> _What to work on_:
In this exercise, every entry below is to be reproduced word for word.

[Information given Boundary: Start]

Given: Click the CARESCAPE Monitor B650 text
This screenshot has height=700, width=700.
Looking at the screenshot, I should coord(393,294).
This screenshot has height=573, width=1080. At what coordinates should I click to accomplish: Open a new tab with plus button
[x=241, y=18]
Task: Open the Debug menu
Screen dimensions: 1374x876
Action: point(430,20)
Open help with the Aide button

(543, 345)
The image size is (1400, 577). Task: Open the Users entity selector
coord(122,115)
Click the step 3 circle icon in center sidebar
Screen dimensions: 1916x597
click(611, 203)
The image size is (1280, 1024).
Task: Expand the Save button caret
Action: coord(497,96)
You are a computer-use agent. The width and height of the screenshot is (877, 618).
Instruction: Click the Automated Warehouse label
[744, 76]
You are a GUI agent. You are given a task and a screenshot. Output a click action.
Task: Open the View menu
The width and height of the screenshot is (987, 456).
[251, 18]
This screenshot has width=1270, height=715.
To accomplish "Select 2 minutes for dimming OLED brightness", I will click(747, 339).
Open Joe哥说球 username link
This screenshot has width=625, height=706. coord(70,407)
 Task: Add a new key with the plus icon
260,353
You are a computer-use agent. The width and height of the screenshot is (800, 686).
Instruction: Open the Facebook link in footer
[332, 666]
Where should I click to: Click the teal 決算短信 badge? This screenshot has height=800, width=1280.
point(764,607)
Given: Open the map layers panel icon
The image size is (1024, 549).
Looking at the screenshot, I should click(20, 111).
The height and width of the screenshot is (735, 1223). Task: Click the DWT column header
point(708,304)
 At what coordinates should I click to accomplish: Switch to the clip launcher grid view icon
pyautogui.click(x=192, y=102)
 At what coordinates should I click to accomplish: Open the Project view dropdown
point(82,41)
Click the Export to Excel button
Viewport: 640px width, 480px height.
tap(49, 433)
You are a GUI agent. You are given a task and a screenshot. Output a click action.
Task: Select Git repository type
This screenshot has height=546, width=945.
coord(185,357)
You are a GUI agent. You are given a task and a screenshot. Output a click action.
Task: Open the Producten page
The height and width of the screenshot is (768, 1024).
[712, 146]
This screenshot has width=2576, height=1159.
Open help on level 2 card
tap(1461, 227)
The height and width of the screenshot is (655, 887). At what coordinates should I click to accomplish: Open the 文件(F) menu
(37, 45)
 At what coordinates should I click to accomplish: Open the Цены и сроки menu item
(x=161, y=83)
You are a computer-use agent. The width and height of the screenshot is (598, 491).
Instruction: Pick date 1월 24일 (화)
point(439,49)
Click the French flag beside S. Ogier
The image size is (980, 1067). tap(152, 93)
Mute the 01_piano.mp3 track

[Information given Boundary: End]

> _Output for this task_:
Given: Click the CARESCAPE Monitor B650 text
This screenshot has height=700, width=700.
Looking at the screenshot, I should coord(393,294).
This screenshot has height=573, width=1080. At what coordinates should I click to accomplish: Open a new tab with plus button
[x=241, y=18]
Task: Open the Debug menu
Screen dimensions: 1374x876
Action: point(430,20)
Open help with the Aide button

(543, 345)
The image size is (1400, 577). Task: Open the Users entity selector
coord(122,115)
Click the step 3 circle icon in center sidebar
Screen dimensions: 1916x597
click(611, 203)
The image size is (1280, 1024).
Task: Expand the Save button caret
Action: coord(497,96)
You are a computer-use agent. The width and height of the screenshot is (877, 618).
Instruction: Click the Automated Warehouse label
[744, 76]
You are a GUI agent. You are given a task and a screenshot. Output a click action.
Task: Open the View menu
The width and height of the screenshot is (987, 456).
[251, 18]
This screenshot has width=1270, height=715.
To accomplish "Select 2 minutes for dimming OLED brightness", I will click(747, 339).
Open Joe哥说球 username link
This screenshot has width=625, height=706. coord(70,407)
 Task: Add a new key with the plus icon
260,353
You are a computer-use agent. The width and height of the screenshot is (800, 686).
Instruction: Open the Facebook link in footer
[332, 666]
Where should I click to: Click the teal 決算短信 badge? This screenshot has height=800, width=1280.
point(764,607)
Given: Open the map layers panel icon
The image size is (1024, 549).
Looking at the screenshot, I should click(20, 111).
The height and width of the screenshot is (735, 1223). Task: Click the DWT column header
point(708,304)
 At what coordinates should I click to accomplish: Switch to the clip launcher grid view icon
pyautogui.click(x=192, y=102)
 At what coordinates should I click to accomplish: Open the Project view dropdown
point(82,41)
Click the Export to Excel button
Viewport: 640px width, 480px height.
tap(49, 433)
You are a GUI agent. You are given a task and a screenshot. Output a click action.
Task: Select Git repository type
This screenshot has height=546, width=945.
coord(185,357)
You are a GUI agent. You are given a task and a screenshot. Output a click action.
Task: Open the Producten page
The height and width of the screenshot is (768, 1024).
[712, 146]
This screenshot has width=2576, height=1159.
Open help on level 2 card
tap(1461, 227)
The height and width of the screenshot is (655, 887). At what coordinates should I click to accomplish: Open the 文件(F) menu
(37, 45)
 At what coordinates should I click to accomplish: Open the Цены и сроки menu item
(x=161, y=83)
You are a computer-use agent. The width and height of the screenshot is (598, 491).
Instruction: Pick date 1월 24일 (화)
point(439,49)
Click the French flag beside S. Ogier
The image size is (980, 1067). tap(152, 93)
Mute the 01_piano.mp3 track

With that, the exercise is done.